15 minutes after you entered the room, he fades away, with three nurses holding his hands and hoping that the Valium they managed to get in did something for him to perhaps not have been quite as panicked. You will look around, and wonder what war zone you’ve managed to find yourself. You’ll start to automatically think of the checklist you now have to do with the body, but you’ll look down one more time at his face, all the wrinkles and the missing teeth and the laugh lines, and you’ll ache so much for someone who did not get to die peacefully.

You’ll also feel with that relief for him, relief for his wife, that she didn’t have to experience what you and all the nurses around you did. You’ll all team up to wipe down the walls, floor, monitors, bed, and him. You’ll pick up the stack of cards, so white and crisp before and now covered with spatters of blood, and you’ll hold them gently and reverently before throwing them into biohazard bags.

You will call his family, finish charting, and make sure everything is taken care of. You will tap the shoulder of that new nurse, and walk with her to the staff bathroom to wash blood and clots off her arms, because she’s apparently forgotten that her arms still existed.

You’ll leave the hospital, and it will be peaceful, pretty even, outside. The sky will be blue, the drive home will be quiet, the world will be moving on. You’ll go home and try to sleep before your next shift, but your dreams will be filled with codes and blood and yelling and panic, and you’ll wake up after three hours and give up on the return to sleep.

Yet you will still show up to work that night, walking slowly past the room that’s now clean and sparkling and no longer smells of iron and copper and death. You’ll start the shift, and it won’t be any different than any other shift.

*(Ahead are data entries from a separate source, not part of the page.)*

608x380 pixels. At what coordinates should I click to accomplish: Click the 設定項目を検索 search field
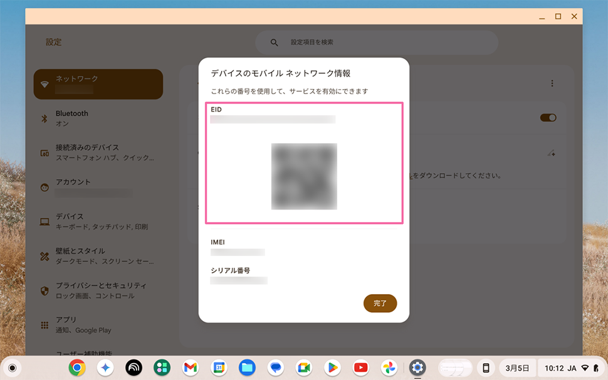376,43
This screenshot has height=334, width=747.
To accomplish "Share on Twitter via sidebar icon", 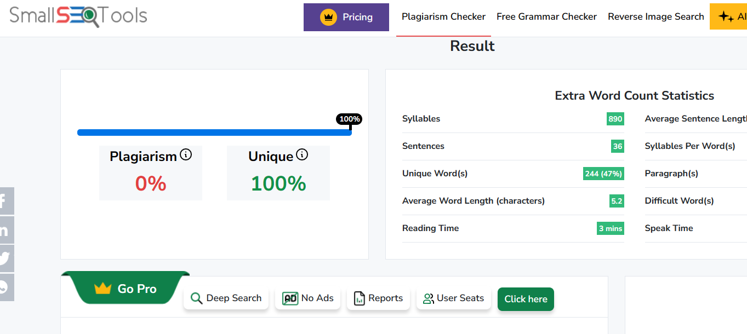I will point(4,258).
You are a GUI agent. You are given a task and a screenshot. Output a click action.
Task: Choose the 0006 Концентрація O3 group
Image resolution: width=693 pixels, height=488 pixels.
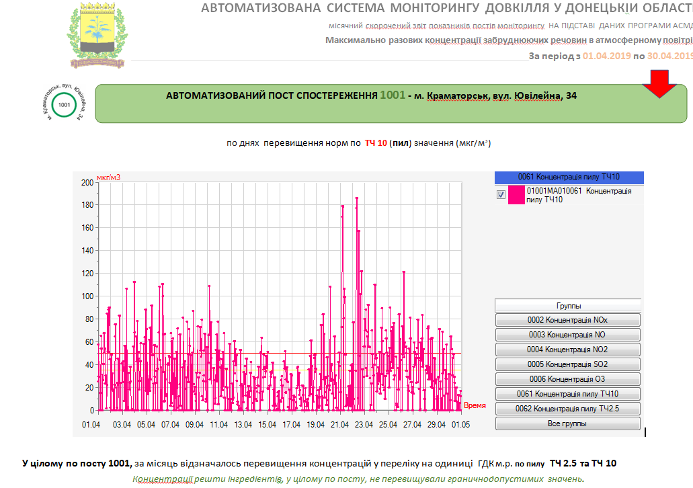[567, 379]
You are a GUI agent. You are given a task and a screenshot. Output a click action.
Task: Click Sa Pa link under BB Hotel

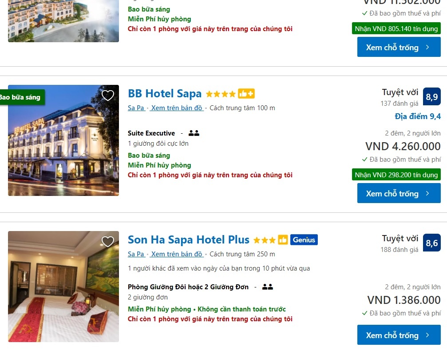pos(136,108)
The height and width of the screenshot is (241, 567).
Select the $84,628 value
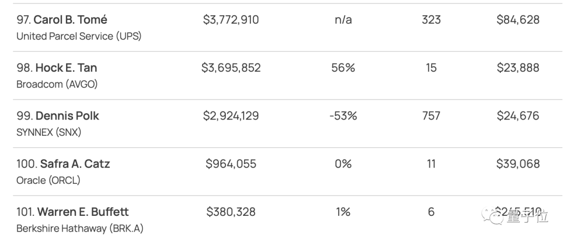(x=518, y=20)
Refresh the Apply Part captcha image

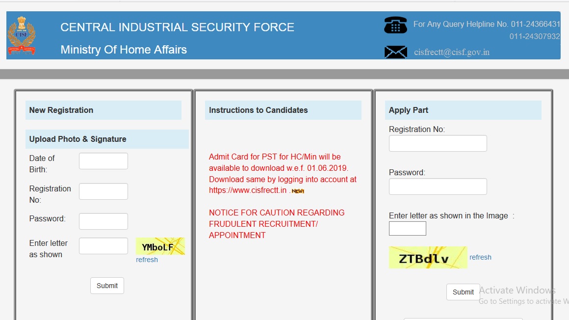480,257
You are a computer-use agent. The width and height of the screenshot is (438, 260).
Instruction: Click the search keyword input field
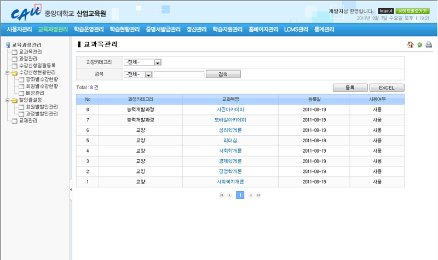179,74
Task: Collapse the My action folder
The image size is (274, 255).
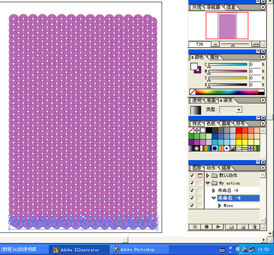Action: (x=208, y=183)
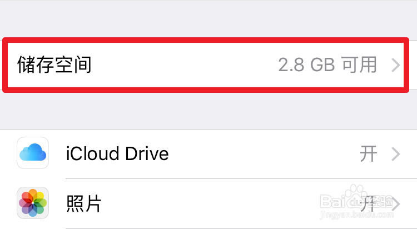The width and height of the screenshot is (417, 229).
Task: Open the 储存空间 storage row label
Action: click(54, 65)
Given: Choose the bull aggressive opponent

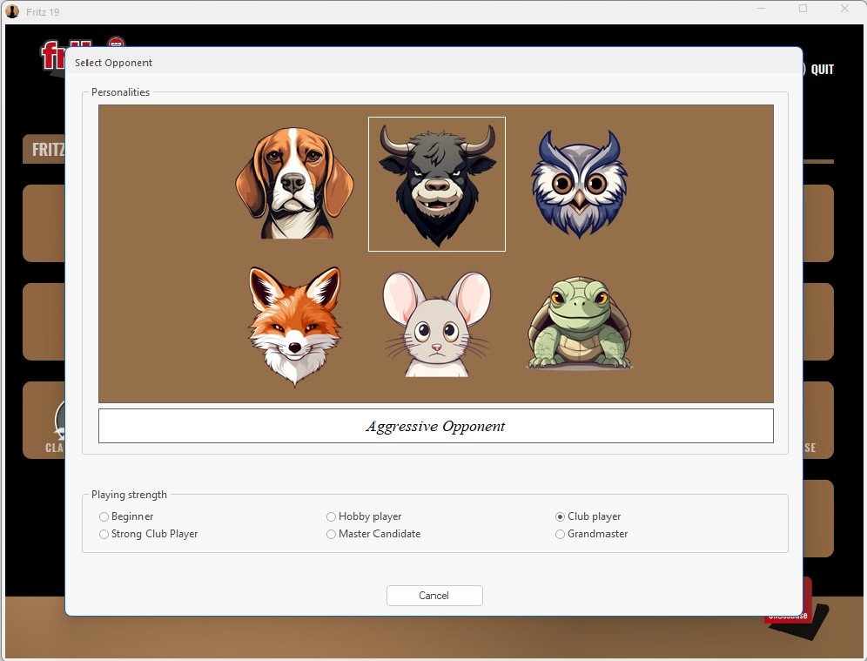Looking at the screenshot, I should (436, 184).
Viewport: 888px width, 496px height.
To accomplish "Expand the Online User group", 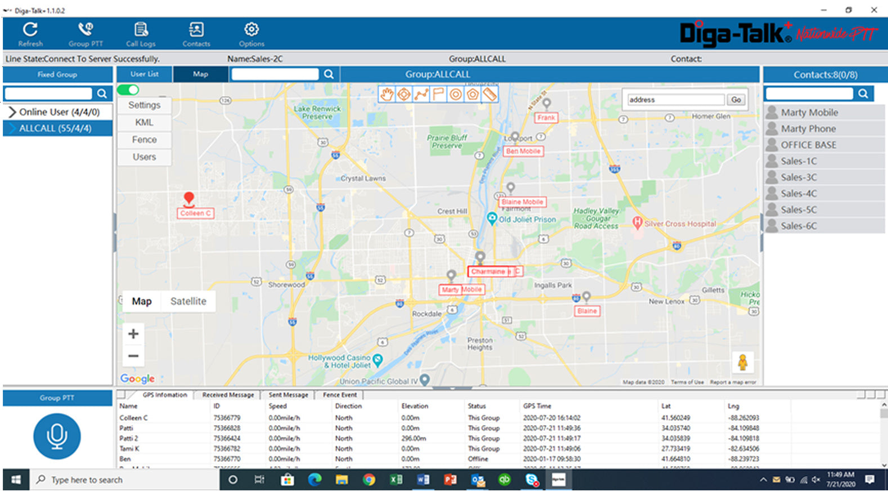I will coord(12,112).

You will be different, though. Your dreams will be filled with blood and panicked eyes for a long while, and you’ll carry that with you, even though no one else will see it. Your other patients won’t notice, and will make it home, away from their own graves, to stay on earth a bit longer, thanks to your work on that shift.

You will do all that, and you’ll really see, more clearly than anyone, that keeping patients from that gray line isn’t always the most important goal; sometimes, it’s seeing the line coming up and doing everything you can to make that leap off the edge a little bit better than it could have been.

You will feel more than know, as you walk through the beautiful sunshine outside into a world that doesn’t know the death you just faced down, that the power you hold to help someone die is just as beautiful and important as your power to help someone live.

You’re a nurse, and that is, after all, just what nurses do.